Die besten urbanen und architektonischen Ideen aus anderen Städten wurden in Songdo wiederverwertet. So waren die Amsterdamer Grachten und der Central Park Inspirationen. Probleme, die in anderen Städten auftauchen, sollen von Vornherein vermieden werden. Der Park als Herzstück und grüne Lunge der Stadt soll vor Überhitzung schützen und den Bewohnern Freifläche zur Erholung bieten. Mit 40-Flächenprozent Grünanlagen ist die nachhaltige Stadt eindeutig nach westlichen Qualitätsmerkmalen geplant.

Ökostadt

Generell werden ökologische Aspekte bei der Planung immer relevanter. Die Lebensqualität der Menschen soll verbessert und der CO2-Fußabdruck neuer und bestehender Städte soll beständig kleiner werden. Zwar werden in China aktuell im Dutzenderpack Ökostädte entworfen, doch auch Songdo in Südkorea schreibt sich Ökologie und Nachhaltigkeit auf die Fahnen und macht damit einen wegweisender Schritt in die richtige Richtung, wenn alles wunschgemäß funktioniert. Sein erstes Etappenziel hat Songdo schon damit erreicht, dass es als grüne Vorzeigestadt anerkannt ist. Bonn und Genf konkurrierten mit Songdo um den Sitz des UN-Klima-Fonts, der letztendlich 2012 nach Südkorea zog.

Pilotstadt – SmartCity

Städte wie Songdo sind Pilotstädte für alle möglichen urban relevanten Entwicklungsbereiche. Hier können Entwickler ihre Theorien am ‚lebenden Objekt‘ testen. ITler suchen nach dem Optimum der Vernetzung und damit einer maximal möglichen Ressourcenschonung in Symbiose mit der Stadtentwicklung.
Schlechte Vernetzung auf kleiner Ebene, wie zum Beispiel einem einzelnen Geschäftshaus, lässt sich skalieren und somit auf Städte übertragen. Während in einem Gebäude Licht, Lüftung, Heizung und Aufzüge wenig bis gar nicht miteinander kommunizieren, sollen erhebliche Einsparungen möglich sein, wenn diese Systeme alle miteinander vernetzt sind und nur dort aktiv werden, wo sie gerade gebraucht werden, statt dort zu arbeiten, wo vergessen wurde, sie abzuschalten.

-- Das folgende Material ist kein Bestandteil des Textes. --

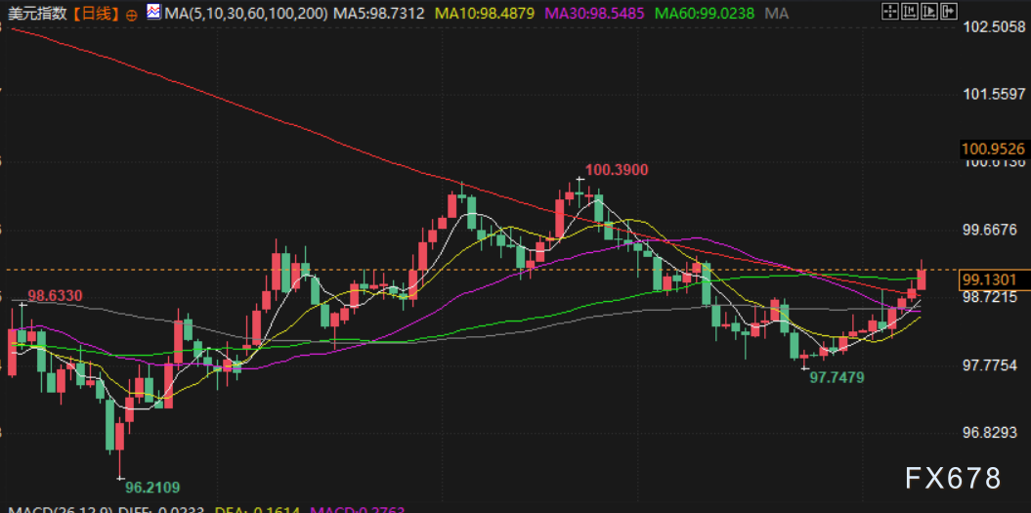The height and width of the screenshot is (513, 1031).
Task: Select the green MA60:99.0238 legend
Action: pos(703,14)

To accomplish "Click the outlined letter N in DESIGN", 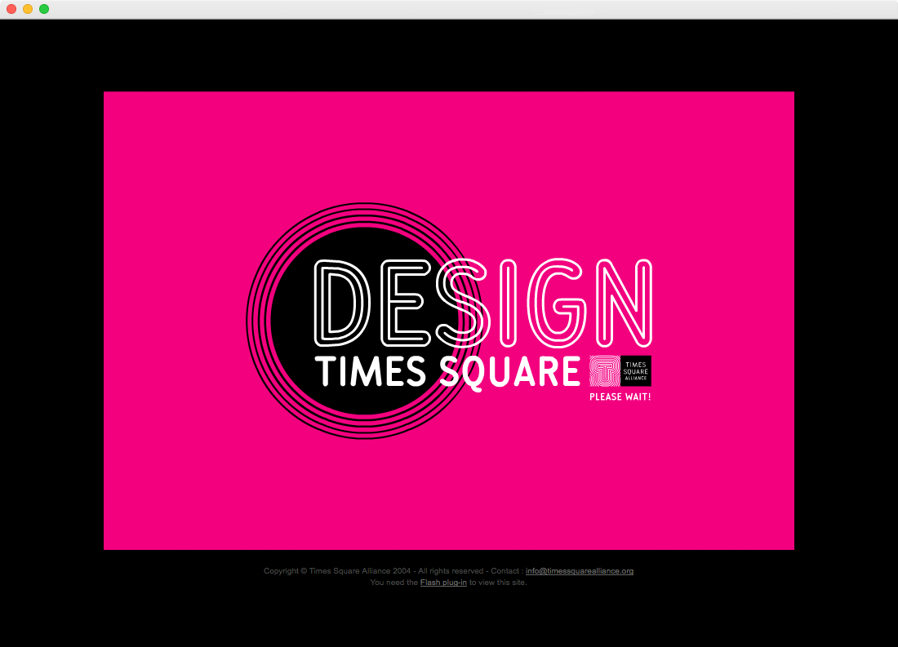I will [x=624, y=302].
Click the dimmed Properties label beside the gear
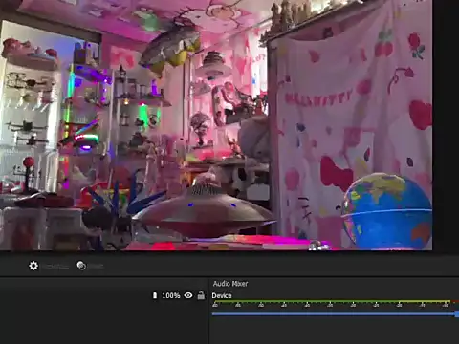 point(55,266)
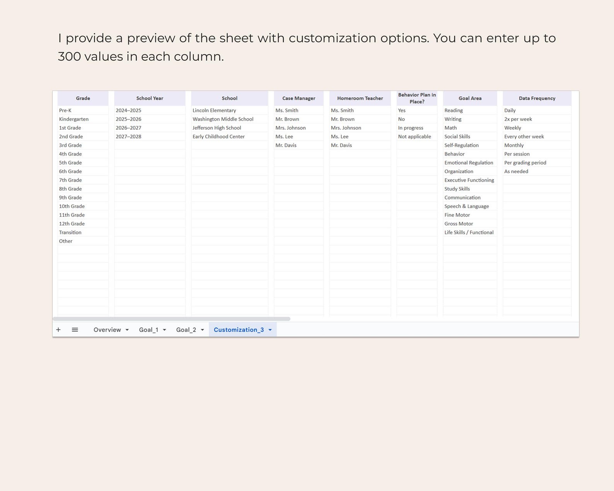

Vernetzung und Überwachung

In Songdo wird mit Cisco daran gearbeitet, eine komplett vernetzte Stadt zu erstellen. Alle Systeme kommunizieren miteinander und sollen ihre Wirtschaftlichkeit optimieren. Die ganze Stadt ist mit Sensoren und Kameras ausgestattet. Die Daten sammeln sich in einer einzigen großen Schaltzentrale, einem einzigen großen Rechner in der Stadt. Dort werden u.a. Kameraaufnahmen, Wetter- und Verkehrsdaten ausgewertet.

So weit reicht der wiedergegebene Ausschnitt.